GST is not panacea

Ravi Shanker Kapoor |

The propensity to hype anything that politicians, big businessmen, and thought leaders deem important is growing by the day. Brexit, we were told, would spell doom for the world. If Reserve Bank of India Governor Raghuram Rajan did not get a second term, we were told again, the Indian economy would collapse. Thankfully, we missed the date with apocalypse in both cases. This, however, has not deterred the popes and bishops of public discourse from indulging in exaggeration. The only difference is that their current fetish is upbeat rather than apocalyptic. They have declared the constitutional amendment for the rollout of a goods and services tax regime as the panacea for the nation. As a consequence of this ‘big-bang’ reform, we were promised instant nirvana, another edition of achhe din.

However, immediately after the Narendra Modi government’s victory in the Rajya Sabha, even as the celebrations were on, the perils of the road not taken so far have become evident. To begin with, the tax rate is likely to prove contentious. The day after the Rajya Sabha nod, Finance Minister Arun Jaitley said, “On almost 60-70 per cent of commodities on a weighted average you are paying 27 per cent plus a large number of small taxes. Some of the states have 30-32 per cent tax rate. The guiding principle laid by the Empowered Committee [of state finance ministers] is this rate has to come down.”

A committee chaired by Chief Economic Advisor Arvind Subramanian last year had recommended a 16.9-18.9 per cent ‘standard’ rate for the bulk of goods and services, 12 per cent for ‘low rate goods,’ and 40 per cent for ‘demerit’ goods such as luxury car, aerated beverages, pan masala, and tobacco. For precious metals, a range of 2-6 per cent was recommended. According to Subramanian’s estimates, a GST rate in the region of 22 per cent will boost inflationary tendencies.
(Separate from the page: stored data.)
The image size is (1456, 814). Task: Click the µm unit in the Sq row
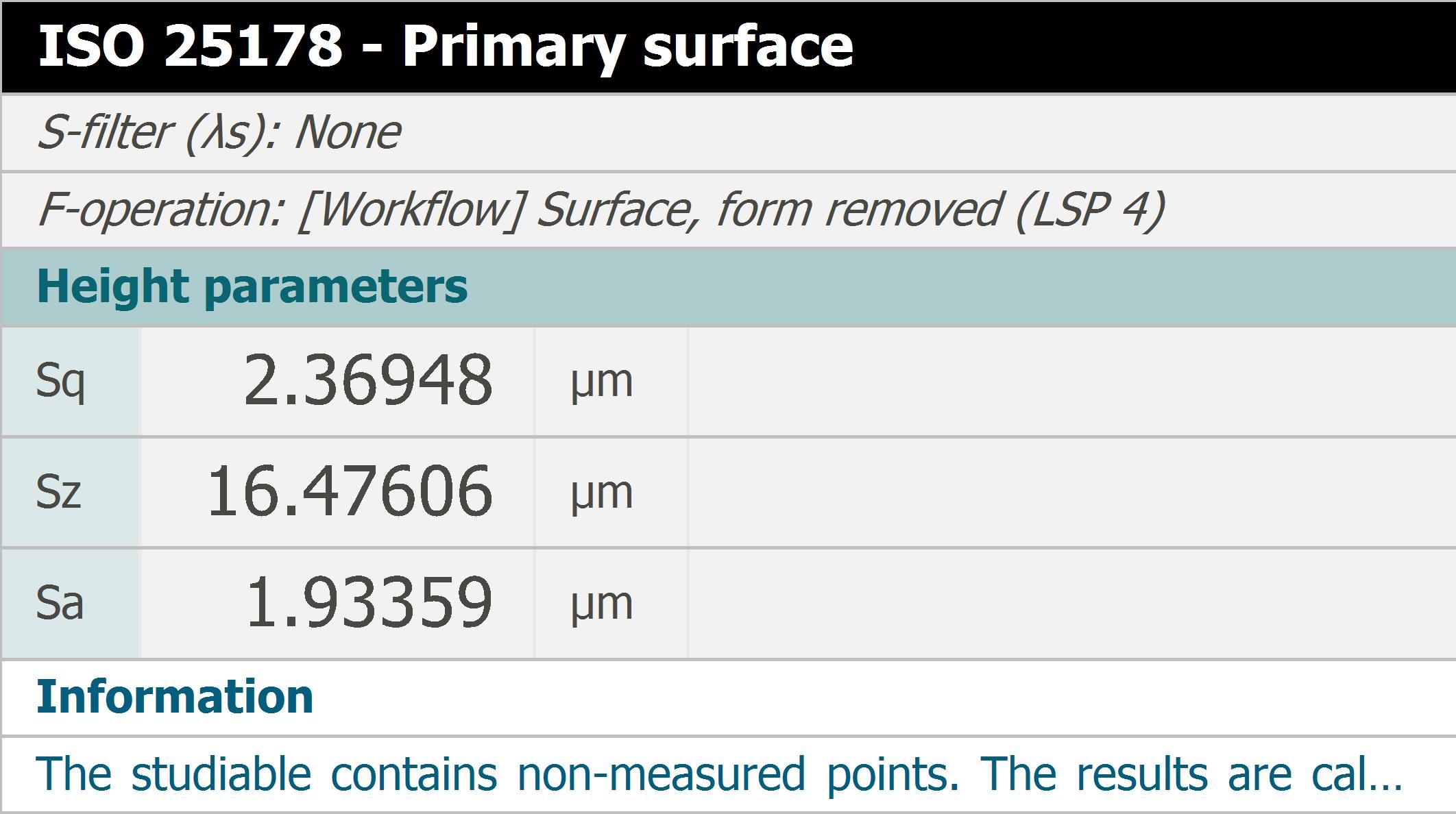(602, 382)
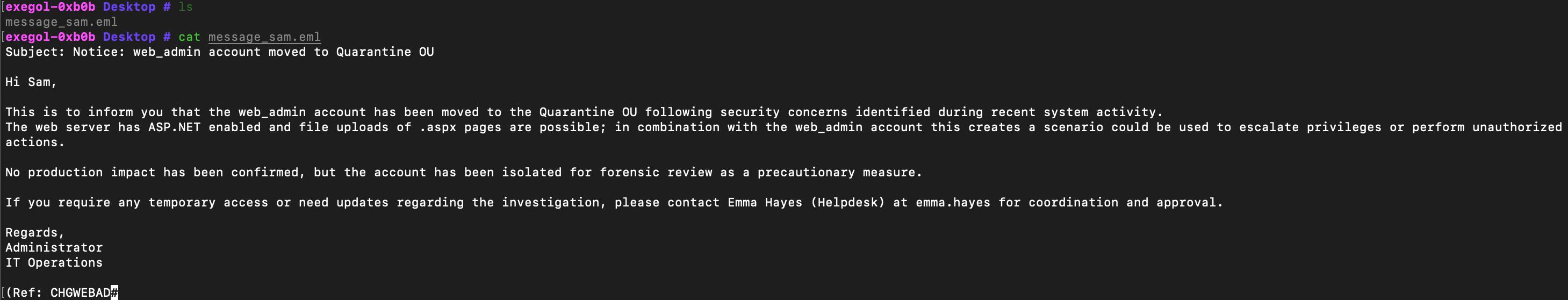Click the Administrator signature line
The image size is (1568, 300).
click(x=54, y=248)
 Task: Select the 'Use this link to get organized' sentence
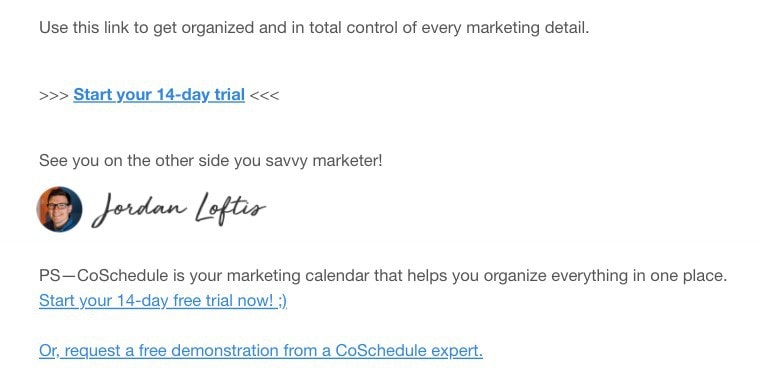(x=314, y=28)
Revenue Secretary Hasmukh Adhia Adhia believes that the expectation of the GST standard rate to be 18 per cent is “premature,” as it would entail significant revenue losses.

Then there is the issue of ratification. While Adhia said the Union government would like half of the states ratify the Bill within the next 30 days, The Indian Express reported (August 6) that the Narendra Modi government has already asked states to ratify the constitutional amendment Bill this month. Typically, the Prime Minister and his party are gearing up to make the Bill’s passage in the Lok Sabha on Monday a ‘glorious moment.’

The government, along with others, is pinning its hopes on GST in the belief that it would increase the gross domestic product by up to 2 per cent. It would be beneficial for business and industry by way of making compliance easier. “A robust and comprehensive IT system would be the foundation of the GST regime in India. Therefore, all taxpayer services such as registrations, returns, payments, etc., would be available to the taxpayers online, which would make compliance easy and transparent,” says an official website. Further, GST would ensure all-India uniformity of tax rates and structures remove cascading, improve competitiveness, and boost manufacturing and exports.

For Central and state governments too, GST would be simple and easy to administer, doing away with multiple indirect taxes. Besides, the Finance Ministry believes that, GST would lead to better controls on leakage and higher revenue efficiency.

And, to boot, all these benefits would not be at the expense of the consumer. In fact, the government is confident that the consumer would gain because of a single and transparent tax proportionate to the value of goods and services. This will lead to relief in the overall tax burden. In short, GST would be a win-win-win proposition.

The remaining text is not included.